On another front, Amazon.com Inc., EBay, Microsoft Corp. and security firm Cyveillance Inc. have teamed to fight phisher fraud. They recently formed a working group, the Information Technology Association of America, to seek technology solutions to fight phisher fraud.
How Phishers Hook Victims
Despite publicity about phisher scams, Internet users still fall for the cons, says Todd Bransford, vice president of product marketing at Cyveillance. His company identifies and gathers data on phisher scams and bogus sites, and supplies the information to MailFrontier.
Phisher victims are among those who lost $5 billion to identity theft crimes in 2002, according to the Federal Trade Commission. Bransford says phisher scams are currently the fastest growing form of fraud on the Internet.
The only ones more concerned about phisher scams than worried Web surfers are the businesses being misrepresented.
"Nothing can undermine the trust of consumers and businesses more than sites that con customers out of their account information," says Hans Peter Brondmo, senior vice president at Digital Impact Inc., a permission-based e-mail marketing firm.
The ability to spoof messages is the Achilles heel of e-mail, Brondmo says. As a member of the Network Advertising Initiative (NAI), an e-mail marketing trade association, Brondmo's Digital Impact and other members like AdForce and DoubleClick are working to make it possible for consumers to verify the source of e-mail.
"If you can shine a bright light on all senders of e-mail it becomes a lot harder for scammers to hide in the dark corners of the Internet," Brondmo says. Advertisers with the NAI and businesses represented by the ITAA (Information Technology Association Of America) have a vested interest in making sure consumers don't lose faith and begin disregarding even legitimate pitches.
No standards yet exist for recipients to authenticate e-mail. Tools are available, such as encryption and public key infrastructure technologies that support digital signatures. But these aren't practical for sending bulk e-mail, and most people lack the patience to use them. What's more, any widespread use of authentication is likely to draw close scrutiny from free speech and privacy rights activists.
With phisher scams still presenting a genuine threat to consumers, the only defense is advice: Don't bite when someone goes phishing.
Q. I use Outlook Express, and it beats me how you can move any kind of e-mail without "opening" it. I mean, just click on it with either the right or left mouse button and bingo, it opens. How can you not open it?
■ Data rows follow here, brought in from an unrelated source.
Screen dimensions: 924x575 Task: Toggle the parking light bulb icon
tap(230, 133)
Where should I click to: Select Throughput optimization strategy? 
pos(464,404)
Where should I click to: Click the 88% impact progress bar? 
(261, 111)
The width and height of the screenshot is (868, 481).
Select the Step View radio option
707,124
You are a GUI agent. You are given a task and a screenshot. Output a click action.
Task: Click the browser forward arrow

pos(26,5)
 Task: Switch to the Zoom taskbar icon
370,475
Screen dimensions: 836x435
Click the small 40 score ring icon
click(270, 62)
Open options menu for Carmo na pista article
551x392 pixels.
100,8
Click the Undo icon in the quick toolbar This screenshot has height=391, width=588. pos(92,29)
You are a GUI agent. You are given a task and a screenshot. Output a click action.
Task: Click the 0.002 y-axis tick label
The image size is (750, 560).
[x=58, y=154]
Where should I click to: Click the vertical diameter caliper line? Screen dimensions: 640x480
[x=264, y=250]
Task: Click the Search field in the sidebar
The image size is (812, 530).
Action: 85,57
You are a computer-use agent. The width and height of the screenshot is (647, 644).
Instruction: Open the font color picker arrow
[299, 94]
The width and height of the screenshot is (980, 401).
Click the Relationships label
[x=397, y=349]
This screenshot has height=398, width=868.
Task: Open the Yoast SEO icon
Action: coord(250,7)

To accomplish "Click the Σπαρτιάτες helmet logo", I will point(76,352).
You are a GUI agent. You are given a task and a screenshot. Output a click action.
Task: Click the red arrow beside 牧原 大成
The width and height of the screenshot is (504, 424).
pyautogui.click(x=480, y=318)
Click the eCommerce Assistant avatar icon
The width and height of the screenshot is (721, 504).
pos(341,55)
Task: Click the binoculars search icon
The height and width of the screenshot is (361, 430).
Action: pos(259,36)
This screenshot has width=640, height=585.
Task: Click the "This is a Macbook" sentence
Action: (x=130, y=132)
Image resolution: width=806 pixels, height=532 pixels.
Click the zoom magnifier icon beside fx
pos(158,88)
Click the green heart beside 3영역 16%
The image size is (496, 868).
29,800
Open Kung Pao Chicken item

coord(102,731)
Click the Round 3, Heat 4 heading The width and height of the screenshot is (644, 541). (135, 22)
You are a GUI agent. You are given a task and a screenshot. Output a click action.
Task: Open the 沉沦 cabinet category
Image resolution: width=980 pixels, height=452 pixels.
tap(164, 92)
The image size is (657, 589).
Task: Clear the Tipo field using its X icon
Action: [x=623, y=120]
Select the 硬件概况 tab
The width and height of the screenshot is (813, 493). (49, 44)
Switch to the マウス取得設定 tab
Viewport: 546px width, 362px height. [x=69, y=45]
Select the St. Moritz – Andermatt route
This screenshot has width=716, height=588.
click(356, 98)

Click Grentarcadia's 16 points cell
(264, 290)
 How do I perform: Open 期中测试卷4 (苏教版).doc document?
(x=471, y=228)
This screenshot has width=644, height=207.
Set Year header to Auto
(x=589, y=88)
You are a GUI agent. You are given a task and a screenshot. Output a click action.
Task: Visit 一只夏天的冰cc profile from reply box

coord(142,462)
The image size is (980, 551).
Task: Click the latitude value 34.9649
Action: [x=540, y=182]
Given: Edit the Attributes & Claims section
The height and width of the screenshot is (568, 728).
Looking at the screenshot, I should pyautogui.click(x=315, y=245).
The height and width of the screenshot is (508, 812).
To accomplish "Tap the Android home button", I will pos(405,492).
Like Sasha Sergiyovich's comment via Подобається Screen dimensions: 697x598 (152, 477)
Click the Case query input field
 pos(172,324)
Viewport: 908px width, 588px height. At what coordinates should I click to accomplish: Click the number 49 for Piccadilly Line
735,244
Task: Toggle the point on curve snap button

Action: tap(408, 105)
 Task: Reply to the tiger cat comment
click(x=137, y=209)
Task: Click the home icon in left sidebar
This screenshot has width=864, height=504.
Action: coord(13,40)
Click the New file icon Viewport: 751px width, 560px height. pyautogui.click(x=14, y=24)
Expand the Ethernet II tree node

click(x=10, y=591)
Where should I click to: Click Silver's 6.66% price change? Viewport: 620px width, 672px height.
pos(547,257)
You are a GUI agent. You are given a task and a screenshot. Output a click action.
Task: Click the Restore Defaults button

A. One way is to change the Layout option in Outlook Express and remove the Preview Pane. The trade-off is that you'll have to double-click messages to view them. To do this, go to View and select Layout. Next, uncheck Show Preview Pane and click Apply.
Q. I have my own domain name that I use to send e-mail to family members on America Online Inc. Suddenly they've stopped receiving my e-mail. I have no problem sending e-mail to non-AOL friends. AOL is blocking me and I can't get it to unblock me.
A. America Online is the ultimate spam magnet and consequently has one of the most restrictive spam filters. It blocks on average 2 billion spam messages each day before e-mail even reaches members' in-boxes.
AOL says that if it is blocking your e-mail, it's because you are sending e-mail from a server (or ISP) unknown to AOL, you have violated AOL's unsolicited bulk e-mail policies, or members have complained that you're sending spam.
Don't bother complaining to AOL by e-mail, because your e-mail is being blocked. Review AOL's policies in detail on its Postmaster.Info page. You may also call AOL's Postmaster Hotline to ask to be removed from its Block List. You can reach the Postmaster Hotline at 888/212-5537.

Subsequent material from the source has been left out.